Family politics, a 120-year-old love story and modern-day research to see if native wood can be harvested sustainably for commercial use have converged in an historic church in Northland’s Matauri Bay.
The iconic Samuel Marsden Māori Anglican Church building is dedicated to the memory of Reverend Samuel Marsden, whose early missionary success can in part be attributed to chief Ruatara who provided the preacher a safe place to rest at Matauri. Marsden then sailed on to hold the first official New Zealand church service at Rangihoua in the Bay of Islands on Christmas Day, 1814.
The final step in the recent renovation of the 123-year-old building was a thanksgiving service held today for a wooden floor made from tōtara harvested on the Kaeo farm of John McGee.
In 2015 Melanie Chandler-Winters, a member of the Whangaroa Pastorate, spoke with John about the church floor. Her concern was that particle-board had been laid in place of the native timber floor which the church could not salvage during restorations. John revealed that he was harvesting tōtara on his farm as part of a study.
This was the Tōtara Industry Pilot (TIP), a two-year assessment of whether a business case exists for a new Northland industry based on the sustainable management of farmed tōtara. A small group of mostly Northland-based interests was driving the study. Current Totara Industry Pilot partners include the Northland Tōtara Working Group, Tane’s Tree Trust, Te Taitokerau Māori Forestry Collective, Northland Inc, Scion (New Zealand Forest Research Institute Limited) and Te Uru Rākau.
A decision was made to use some of the tōtara wood from John’s farm for the floor of the church. Over a number of months the church and the Totara Industry Pilot steering group worked together to mill and finish the timber and install the floor. It is fitting, given the tōtara was harvested only 20 minutes from the church, that the new floor is TIP’s first demonstration of sustainably harvested native timber from Northland.
The floor was blessed today by Reverends Kevin Herewini and Wasine Stewart in the presence of members of the Anglican Church Pastorate and Reverend Canon Arthur Hokianga of the Anglican Diocese.
Also in attendance were Ngati Kura kaumatua Nau Epiha, other members of the Matauri Bay community and representatives from the TIP partner organisations including Minister Shane Jones, Minister of Forestry and Minister of Regional Economic Development; the head of Te Uru Rākau (Forestry NZ) Julie Collins; Paul Quinlan of the Northland Tōtara Working Group; Peter Berg, Chairman of the TIP steering group and Tane’s Tree Trust; Pita Tipene, Chairman of Te Tai Tokerau Māori Forestry Collective; David Wilson of Northland Inc; and Arron Judson, general manager of marketing and partnerships at Scion.
The McGee family’s bitter-sweet connection with the church stretches back to the early 1890s and involves young love, the racial divide of the day, family politics and an unexpected reunion with the Totara Industry Pilot project unwittingly at the centre.

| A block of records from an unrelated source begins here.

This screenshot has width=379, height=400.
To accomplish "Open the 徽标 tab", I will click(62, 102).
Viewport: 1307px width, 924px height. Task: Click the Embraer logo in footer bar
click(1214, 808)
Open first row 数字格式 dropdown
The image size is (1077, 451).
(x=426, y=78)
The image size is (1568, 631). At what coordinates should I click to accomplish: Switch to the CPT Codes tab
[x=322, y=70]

Mr McGee’s great-grandfather, also called John, was a whaler and gum-digger who lived among the māori of Matauri Bay, learned te reo and married Harata Tame in 1895. Harata died three years later at the age of 24 and is now buried in the churchyard next to her mother.
Great-grandfather McGee then married again. His first union was never openly discussed in his new family and his living descendants had little information about his connection to Harata.

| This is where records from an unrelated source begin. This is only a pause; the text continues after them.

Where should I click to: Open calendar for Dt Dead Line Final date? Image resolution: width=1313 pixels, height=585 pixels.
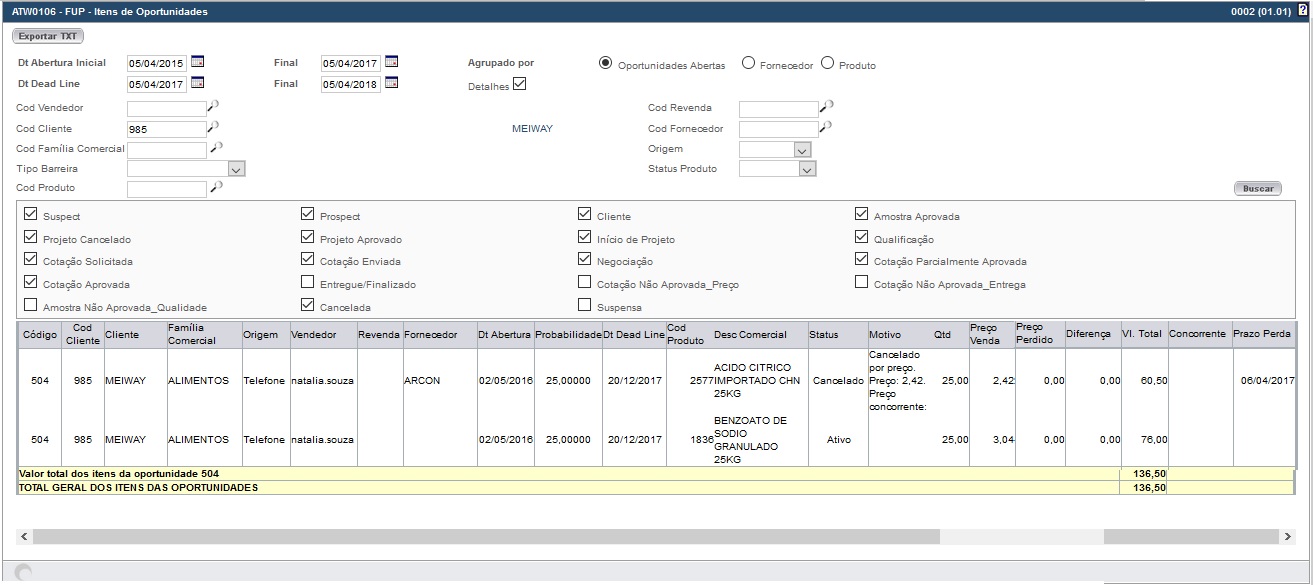coord(391,83)
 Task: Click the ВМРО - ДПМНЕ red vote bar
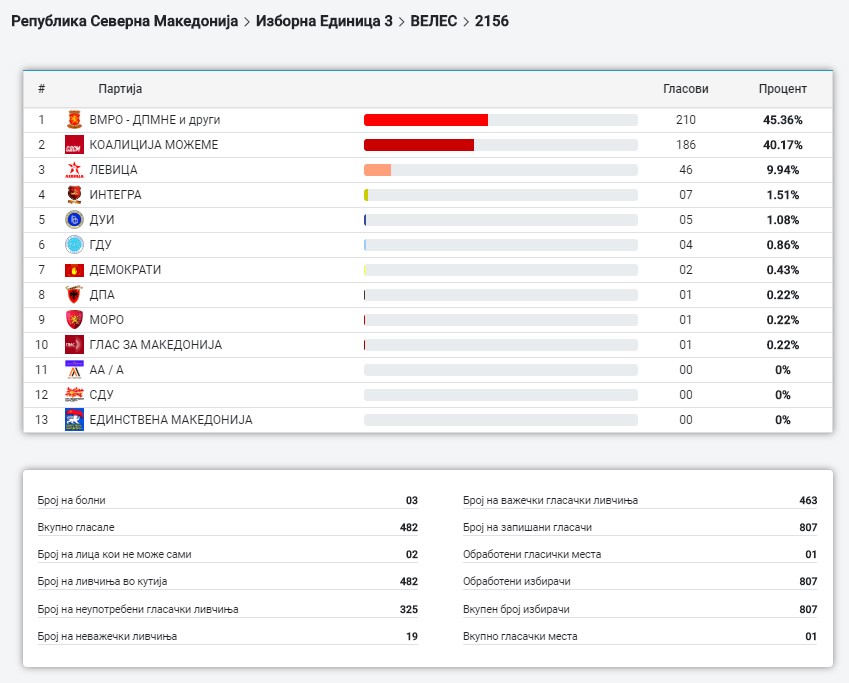(x=426, y=120)
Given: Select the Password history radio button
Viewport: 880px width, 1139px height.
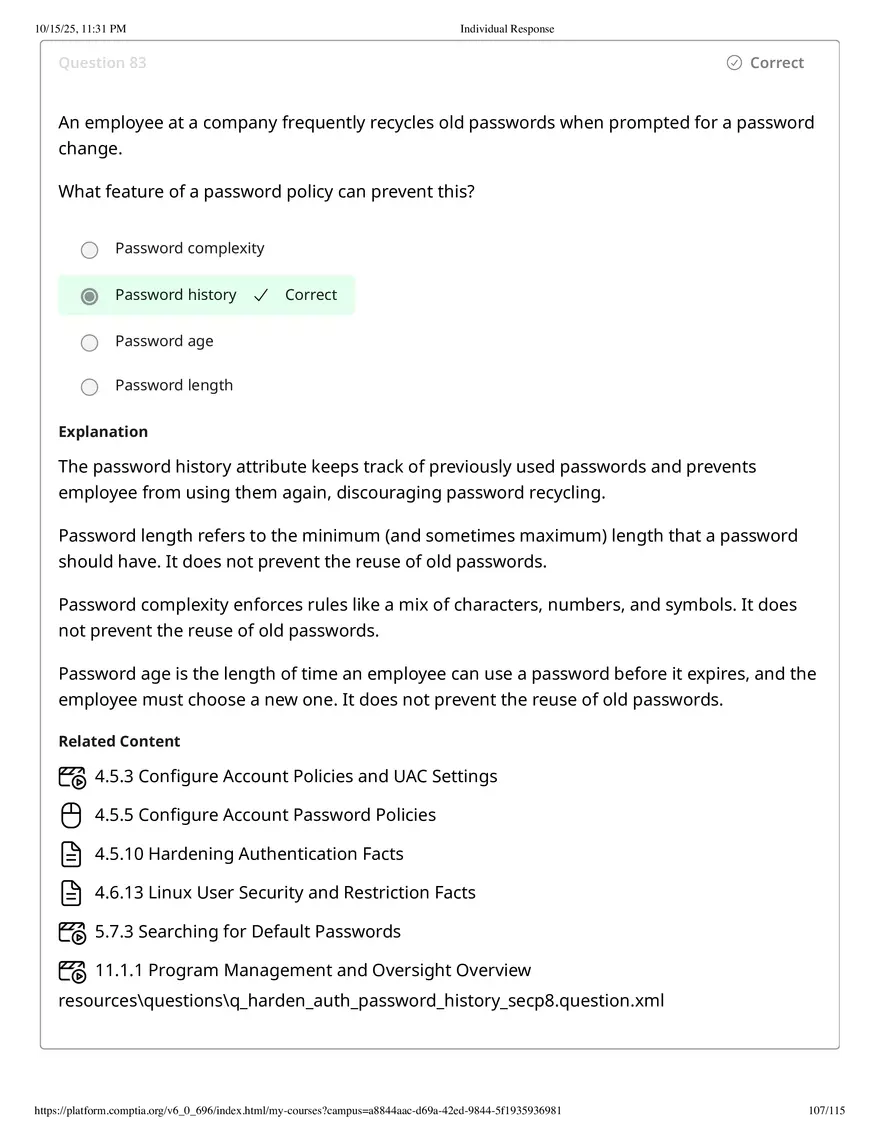Looking at the screenshot, I should (x=89, y=295).
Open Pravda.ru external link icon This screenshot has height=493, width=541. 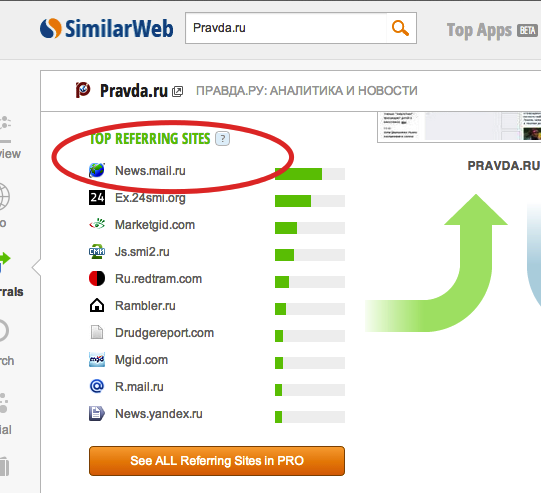178,91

But this story will not end today, thanks to an entirely unexpected twist. Unknown to Mr McGee, Harata’s namesake from another branch of the Tame family, Harata Toms, is a current member of the Church’s congregation. Whether by chance or divine intervention, the families met only when organisers came together to plan the thanksgiving service – to the great delight of all involved.
Mr McGee, Ms Toms and other members of both families were also at today’s ceremony.

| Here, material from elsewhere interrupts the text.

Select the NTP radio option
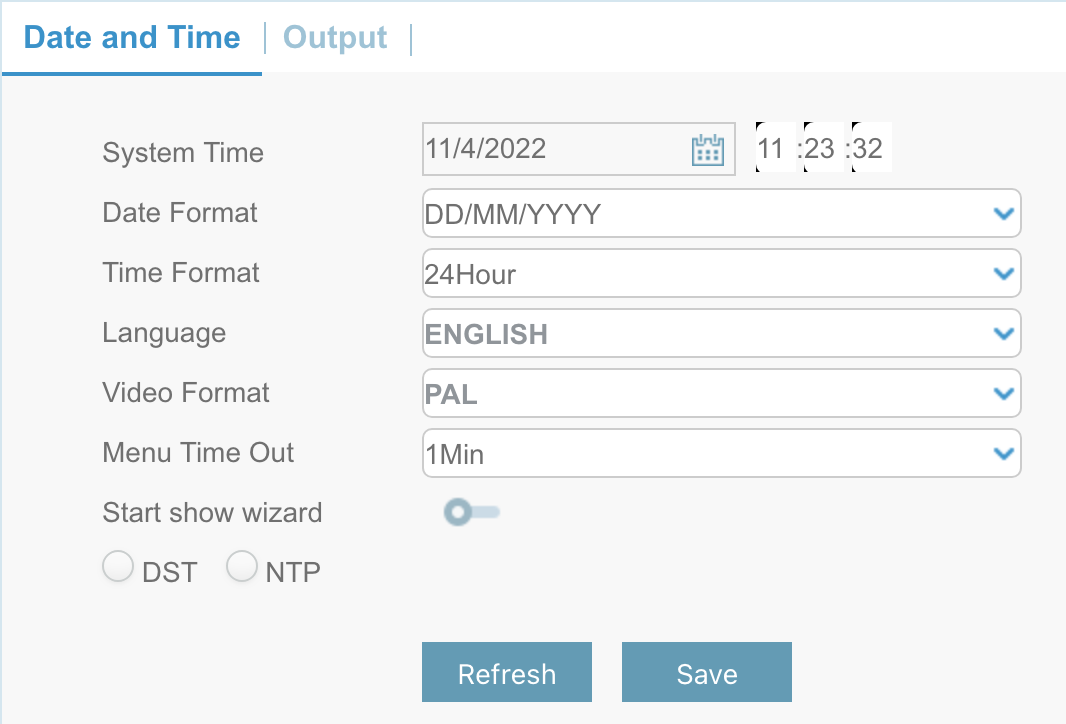 [x=242, y=568]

“This story typifies the way that Northland communities are still brought together and bonded by the unique natural resources of the region,” said Scion’s general manager of marketing and partnerships, Arron Judson. “We think the region will be interested to see this beautiful native timber being used in home furnishings and interiors again, and to learn that the economic returns from tōtara are potentially significant, many times the value of Pinus radiata.”
“The Totara Industry Pilot project is also looking at the cultural and regional values associated with sustainably-managed and farmed Tōtara,” said Pita Tipene, Chairman of Te Tai Tokerau Māori Forestry Collective. “There is old and new knowledge, that is distinctly Northland, locked up in our local and regional communities – skills, ideas about forestry and uses for timber and wood. We’re thinking about the development of our mokopuna and what our land can sustain when we consider a future tōtara industry. So far we’re encouraged by the results”.
Northland was selected for the Totara Industry Pilot project as it has an unusually large resource of naturally regenerated tōtara on farmland, the right weather and geographic attributes to support tōtara growth, the necessary infrastructure in terms of drying kilns and mills, and proximity to the high-value timber markets of Auckland.
Regenerating farm tōtara is fast growing, and the wood used on the church floor came from trees that were, on average, 80 years old. That is young for a tōtara, which can live for hundreds of years. The range in colouring is a feature of young tōtara.